**DOCUMENT EXCERPT**
Bearing Fundamentals·9 分で読了

Bearing Life Theory: L10 and the ISO 281 Rating Life Calculation

The statistical framework that answers 'how long will this bearing last?' A step-by-step look at basic rating life L10, the load-life exponent, and the modified rating life (ISO 281) that accounts for lubrication and cleanliness.

KOVAR Technical Team公開

Life Is Not a Single Number

Run several identical bearings under identical conditions and each one lasts a different length of time. Surface fatigue is inherently statistical. So bearing life is treated not as a single value but as a distribution.

Basic Rating Life L10

L10 is the life that 90% of a population of identical bearings will reach without surface-fatigue failure — equivalently, the life at which 10% are expected to have failed. Expressed in millions of revolutions:

L10 = (C / P)^p

  • C : basic dynamic load rating (catalog value)
  • P : equivalent dynamic load (the real applied load reduced to a single radial value)
  • p : load-life exponent — 3 for ball bearings, 10/3 for roller bearings

The exponent p is the crux. For a ball bearing, doubling the load cuts life by 2³ = 8×. A small reduction in load yields a large gain in life.

Converting to Time

Designers usually think in hours. Given speed n (rpm):

L10h = (10^6 / (60 · n)) · (C / P)^p

For example, at the same load, halving the speed doubles the life in hours.

**STATED GOAL**
Transcribe the portion of the bearing life article between "Life Is Not" and "rating (catalog value)", inclusive, preserving every character.

**COLLECTED DATA**
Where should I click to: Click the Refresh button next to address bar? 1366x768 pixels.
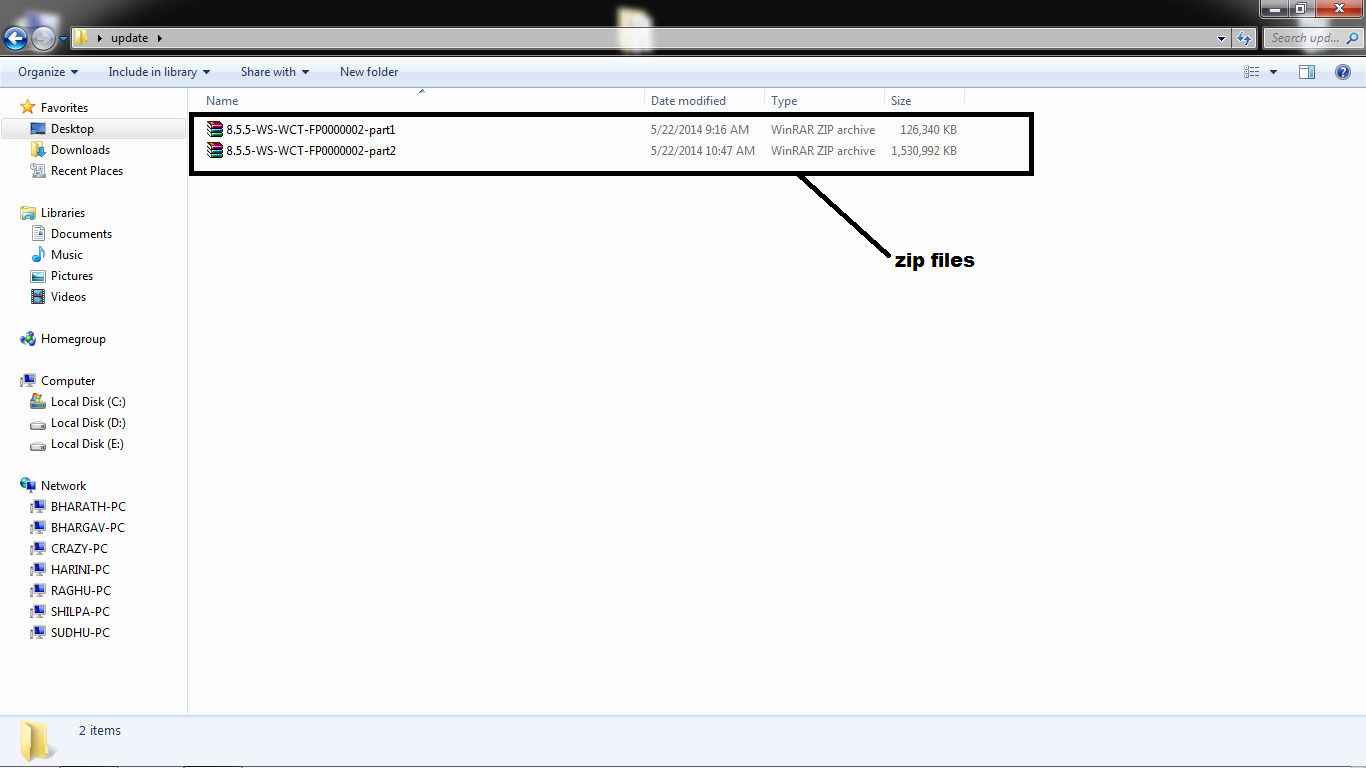1242,37
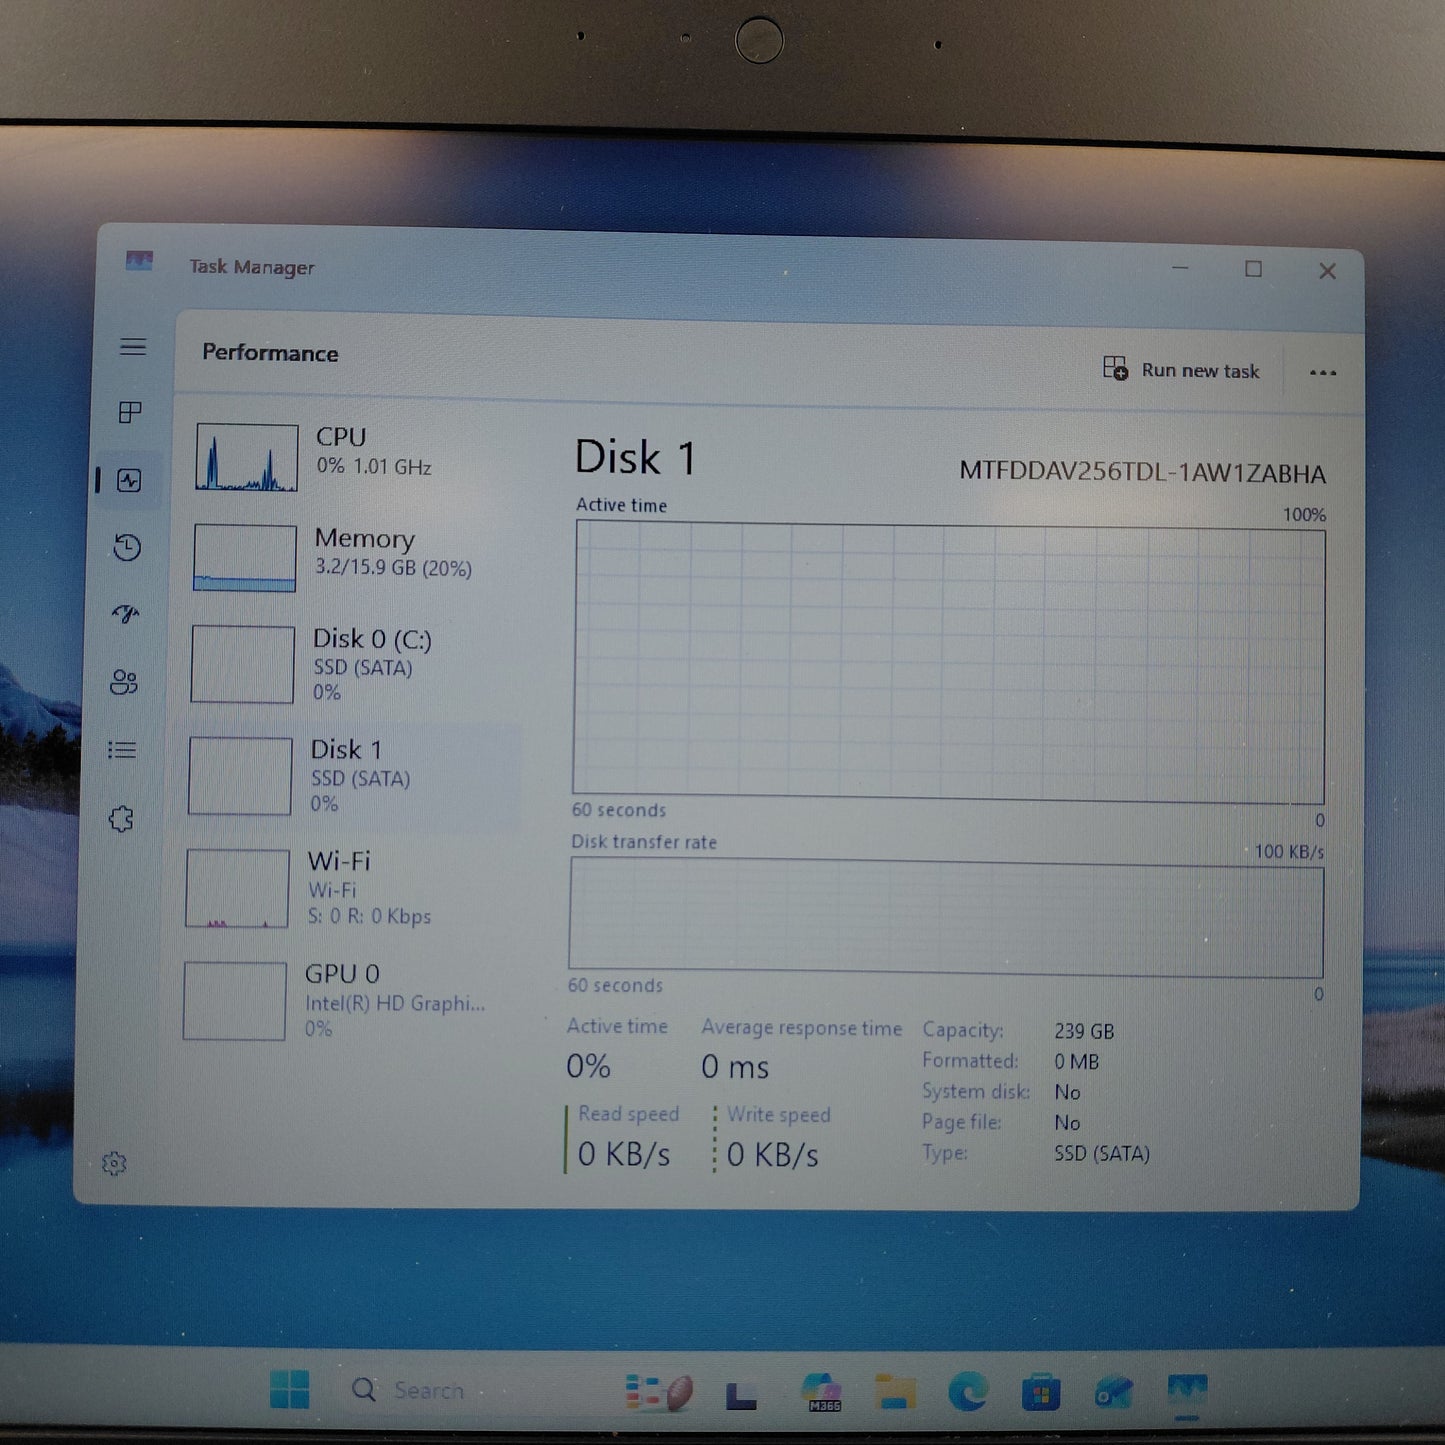
Task: Open the Details page
Action: (x=122, y=750)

**EXPECTED ANSWER**
Life Is Not a Single Number

Run several identical bearings under identical conditions and each one lasts a different length of time. Surface fatigue is inherently statistical. So bearing life is treated not as a single value but as a distribution.

Basic Rating Life L10

L10 is the life that 90% of a population of identical bearings will reach without surface-fatigue failure — equivalently, the life at which 10% are expected to have failed. Expressed in millions of revolutions:

L10 = (C / P)^p

  • C : basic dynamic load rating (catalog value)